Group Policy Object Does Not Open

  • Article

You attempt to either open or edit a Group Policy object, and receive an error indicating that the Group Policy object cannot be accessed or opened.

Possible Causes:

  • There is no write access to the Group Policy object.

  • The domain controller you are focused on is down.

  • You have attempted to edit a Group Policy object in another domain and the trust relationship broken.

  • Network connectivity or dropped packets is causing intermittent failures.

Diagnostic Tests:

To check that you have Read and Write access to the Group Policy object

  1. Select the Group Policy object to open or edit on the Group Policy property page of the site, domain, or organizational unit.

  2. Right-click the Group Policy object, and then click Properties .

  3. Click the Security tab.

  4. Verify that you have both Read and Write access. You must have both; you cannot open a Group Policy object in read-only mode.

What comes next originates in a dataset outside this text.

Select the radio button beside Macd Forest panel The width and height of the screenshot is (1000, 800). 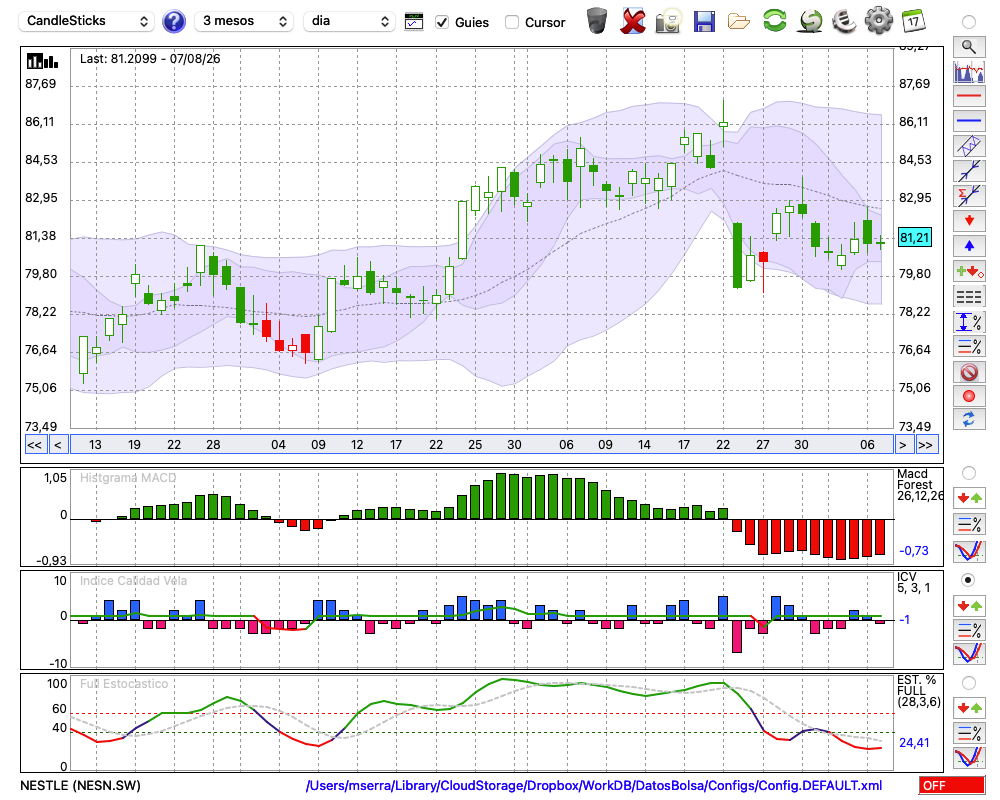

To confirm that you can successfully connect to the domain controller that you are focused on

  1. Run Netdiag.exe to check network connectivity and to confirm that DNS is configured and working.

  2. Locate the name of the domain controller that you are focused on. At the command prompt, type SET . Look for the variable Logonserver in the output and make a note of the name of the domain controller that it points to. (LOGONSERVER=\\NTDSDCB)

  3. Run Gpotool.exe in verbose mode and confirm that the domain controller that you are focused on is available and online.

If you are editing a Group Policy object in another domain, confirm that the trust relationship is not broken.

Check for group membership that gives the user permissions to edit the Group Policy object in the remote domain.

Check for media sense issues, that is, problems with Windows not detecting peripherals or the network.. If you are logged on locally to the domain controller that contains the Group Policy object you want to edit, even if the domain controller is not replicated, confirm that the following conditions are met.

  • There is a network cable plugged into the network adapter on the domain controller.

  • This network cable is connected to a powered network hub.